ABOVE: Ante Gotovina
At the beginning of January, we reported on a lawsuit filed by Ante Gotovina, an alleged war criminal, who sued the Treasury Department’s Office of Foreign Assets Control (“OFAC”) seeking removal from OFAC’s Specially Designated Nationals and Blocked Persons List (the “SDN List”). Gotovina claimed that he should be removed based on the 3-2 reversal by an Appeals Panel of the International Criminal Tribunal for the Former Yugoslavia (“ICTY”) of his conviction for war crimes. Earlier this week OFAC quietly removed Gotovina from the SDN list, announcing the removal in this Federal Register notice and stating that “circumstances no longer warrant inclusion” of Gotovina on the SDN List.
Getting removed from the SDN List is normally no easy task. Requests for removal normally languish for months or years at Treasury without response even though during that period the designated individual is unable to conduct financial transactions with U.S persons or firms.
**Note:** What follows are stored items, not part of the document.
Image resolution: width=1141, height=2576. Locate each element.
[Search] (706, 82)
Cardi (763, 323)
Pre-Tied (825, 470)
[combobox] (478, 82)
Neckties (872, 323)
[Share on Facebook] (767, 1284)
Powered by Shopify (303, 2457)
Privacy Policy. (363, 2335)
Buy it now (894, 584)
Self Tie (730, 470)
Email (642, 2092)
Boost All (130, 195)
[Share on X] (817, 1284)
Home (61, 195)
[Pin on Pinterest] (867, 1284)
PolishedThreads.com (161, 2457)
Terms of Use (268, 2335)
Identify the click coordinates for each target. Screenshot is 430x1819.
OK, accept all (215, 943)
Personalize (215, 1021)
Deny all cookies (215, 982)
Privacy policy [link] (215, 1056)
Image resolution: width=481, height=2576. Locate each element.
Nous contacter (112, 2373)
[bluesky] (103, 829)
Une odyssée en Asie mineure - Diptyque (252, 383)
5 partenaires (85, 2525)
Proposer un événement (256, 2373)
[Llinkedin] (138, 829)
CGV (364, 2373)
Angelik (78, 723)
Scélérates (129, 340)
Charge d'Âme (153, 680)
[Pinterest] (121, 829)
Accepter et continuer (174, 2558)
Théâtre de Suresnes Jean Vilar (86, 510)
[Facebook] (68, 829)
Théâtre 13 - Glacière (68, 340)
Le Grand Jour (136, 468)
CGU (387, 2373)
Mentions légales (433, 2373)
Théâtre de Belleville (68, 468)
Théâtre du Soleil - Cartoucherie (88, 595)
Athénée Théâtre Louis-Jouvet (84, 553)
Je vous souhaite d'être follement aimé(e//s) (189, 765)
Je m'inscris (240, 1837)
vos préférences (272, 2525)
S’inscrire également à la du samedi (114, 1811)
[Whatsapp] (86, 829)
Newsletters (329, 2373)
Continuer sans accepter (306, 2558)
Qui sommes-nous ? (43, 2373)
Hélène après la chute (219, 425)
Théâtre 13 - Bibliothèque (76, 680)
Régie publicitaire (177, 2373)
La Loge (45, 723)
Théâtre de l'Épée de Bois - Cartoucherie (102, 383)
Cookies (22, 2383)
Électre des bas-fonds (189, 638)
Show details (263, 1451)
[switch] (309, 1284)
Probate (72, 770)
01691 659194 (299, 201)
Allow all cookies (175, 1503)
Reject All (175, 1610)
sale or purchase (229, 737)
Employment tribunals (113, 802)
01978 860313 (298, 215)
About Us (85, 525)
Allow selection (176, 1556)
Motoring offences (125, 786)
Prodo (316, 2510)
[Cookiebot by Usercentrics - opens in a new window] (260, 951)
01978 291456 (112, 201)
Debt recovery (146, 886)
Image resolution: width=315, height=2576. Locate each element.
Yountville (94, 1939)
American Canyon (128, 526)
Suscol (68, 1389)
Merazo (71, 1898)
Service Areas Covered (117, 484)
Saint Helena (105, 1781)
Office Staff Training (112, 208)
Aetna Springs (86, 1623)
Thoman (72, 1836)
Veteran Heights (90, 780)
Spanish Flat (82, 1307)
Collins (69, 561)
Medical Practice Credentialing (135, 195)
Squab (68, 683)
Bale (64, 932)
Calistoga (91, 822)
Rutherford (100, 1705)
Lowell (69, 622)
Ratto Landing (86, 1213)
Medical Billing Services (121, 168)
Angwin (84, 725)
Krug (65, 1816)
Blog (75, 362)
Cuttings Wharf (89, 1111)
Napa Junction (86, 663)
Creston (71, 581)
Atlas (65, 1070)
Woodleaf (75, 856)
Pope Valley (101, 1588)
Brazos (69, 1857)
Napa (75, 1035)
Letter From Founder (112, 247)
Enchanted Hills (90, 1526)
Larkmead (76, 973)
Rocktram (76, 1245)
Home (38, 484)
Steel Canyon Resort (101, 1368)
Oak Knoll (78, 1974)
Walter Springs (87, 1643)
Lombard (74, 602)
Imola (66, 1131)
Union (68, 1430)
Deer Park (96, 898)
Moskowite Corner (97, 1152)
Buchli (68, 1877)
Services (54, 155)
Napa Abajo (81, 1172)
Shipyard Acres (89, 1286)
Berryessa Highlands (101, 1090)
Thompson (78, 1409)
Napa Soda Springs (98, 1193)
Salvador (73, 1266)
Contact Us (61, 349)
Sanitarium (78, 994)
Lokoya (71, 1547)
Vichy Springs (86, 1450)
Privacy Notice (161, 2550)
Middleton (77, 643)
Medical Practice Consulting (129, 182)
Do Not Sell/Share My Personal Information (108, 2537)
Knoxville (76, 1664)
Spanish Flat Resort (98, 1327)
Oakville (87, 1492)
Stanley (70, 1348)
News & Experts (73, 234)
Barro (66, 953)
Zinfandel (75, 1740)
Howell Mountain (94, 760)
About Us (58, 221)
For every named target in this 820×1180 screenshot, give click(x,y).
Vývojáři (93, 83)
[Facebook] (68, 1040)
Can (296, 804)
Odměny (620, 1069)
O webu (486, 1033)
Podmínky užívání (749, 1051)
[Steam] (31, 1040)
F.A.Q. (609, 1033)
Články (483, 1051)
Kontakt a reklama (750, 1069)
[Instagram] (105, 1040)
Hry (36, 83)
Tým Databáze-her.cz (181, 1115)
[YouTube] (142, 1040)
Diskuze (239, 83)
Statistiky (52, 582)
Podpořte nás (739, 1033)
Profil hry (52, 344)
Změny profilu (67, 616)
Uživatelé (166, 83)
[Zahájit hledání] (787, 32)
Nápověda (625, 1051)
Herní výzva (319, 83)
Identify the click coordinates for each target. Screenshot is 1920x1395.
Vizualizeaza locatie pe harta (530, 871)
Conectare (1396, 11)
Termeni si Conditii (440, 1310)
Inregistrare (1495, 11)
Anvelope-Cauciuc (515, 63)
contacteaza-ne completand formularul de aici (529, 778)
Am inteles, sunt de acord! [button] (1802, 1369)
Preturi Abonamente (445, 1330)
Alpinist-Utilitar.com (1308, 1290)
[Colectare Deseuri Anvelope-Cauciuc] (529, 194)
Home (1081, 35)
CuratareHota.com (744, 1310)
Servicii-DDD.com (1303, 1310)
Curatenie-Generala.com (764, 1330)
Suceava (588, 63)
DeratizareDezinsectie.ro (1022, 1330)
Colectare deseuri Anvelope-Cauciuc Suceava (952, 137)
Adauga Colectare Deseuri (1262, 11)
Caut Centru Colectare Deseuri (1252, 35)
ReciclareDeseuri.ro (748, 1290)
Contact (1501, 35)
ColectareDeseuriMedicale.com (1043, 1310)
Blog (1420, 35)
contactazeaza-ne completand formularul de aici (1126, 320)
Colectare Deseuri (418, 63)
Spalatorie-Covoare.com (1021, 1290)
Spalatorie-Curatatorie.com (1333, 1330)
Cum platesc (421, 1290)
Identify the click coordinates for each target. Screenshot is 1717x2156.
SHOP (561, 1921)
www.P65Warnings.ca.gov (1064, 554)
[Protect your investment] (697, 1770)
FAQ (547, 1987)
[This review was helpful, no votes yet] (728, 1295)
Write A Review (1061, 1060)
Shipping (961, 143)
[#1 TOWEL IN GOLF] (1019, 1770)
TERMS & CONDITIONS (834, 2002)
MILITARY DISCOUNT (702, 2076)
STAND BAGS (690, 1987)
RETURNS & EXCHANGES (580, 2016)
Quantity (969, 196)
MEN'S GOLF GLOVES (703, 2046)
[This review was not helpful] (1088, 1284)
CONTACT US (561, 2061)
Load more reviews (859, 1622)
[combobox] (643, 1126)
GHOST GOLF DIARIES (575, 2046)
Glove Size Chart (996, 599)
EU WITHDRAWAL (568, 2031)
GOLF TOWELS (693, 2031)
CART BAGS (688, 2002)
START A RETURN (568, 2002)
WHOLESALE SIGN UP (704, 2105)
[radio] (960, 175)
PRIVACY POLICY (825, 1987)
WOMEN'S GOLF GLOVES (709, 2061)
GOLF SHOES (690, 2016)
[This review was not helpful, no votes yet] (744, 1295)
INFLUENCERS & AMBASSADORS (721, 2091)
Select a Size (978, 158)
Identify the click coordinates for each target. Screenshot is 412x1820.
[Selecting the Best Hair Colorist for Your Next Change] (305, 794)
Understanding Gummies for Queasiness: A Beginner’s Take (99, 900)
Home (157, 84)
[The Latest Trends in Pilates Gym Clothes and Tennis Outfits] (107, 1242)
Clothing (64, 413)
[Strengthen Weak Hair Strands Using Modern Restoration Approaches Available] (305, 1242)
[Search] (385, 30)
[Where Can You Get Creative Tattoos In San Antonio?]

Indeed, a listed individually technically can’t even buy a hot dog on a street corner in New York while designated, although I personally have never seen any NYC hot-dog vendors card their customers and run their names against the SDN List. The Gotovina case suggests that the best way to get OFAC’s attention is to force the issue in court where, like it or not, OFAC will have to respond one way or the other on the court’s schedule, not its own.
Gotevina’s lawyer said that OFAC did not even bother to call him with the news of Gotovina’s removal.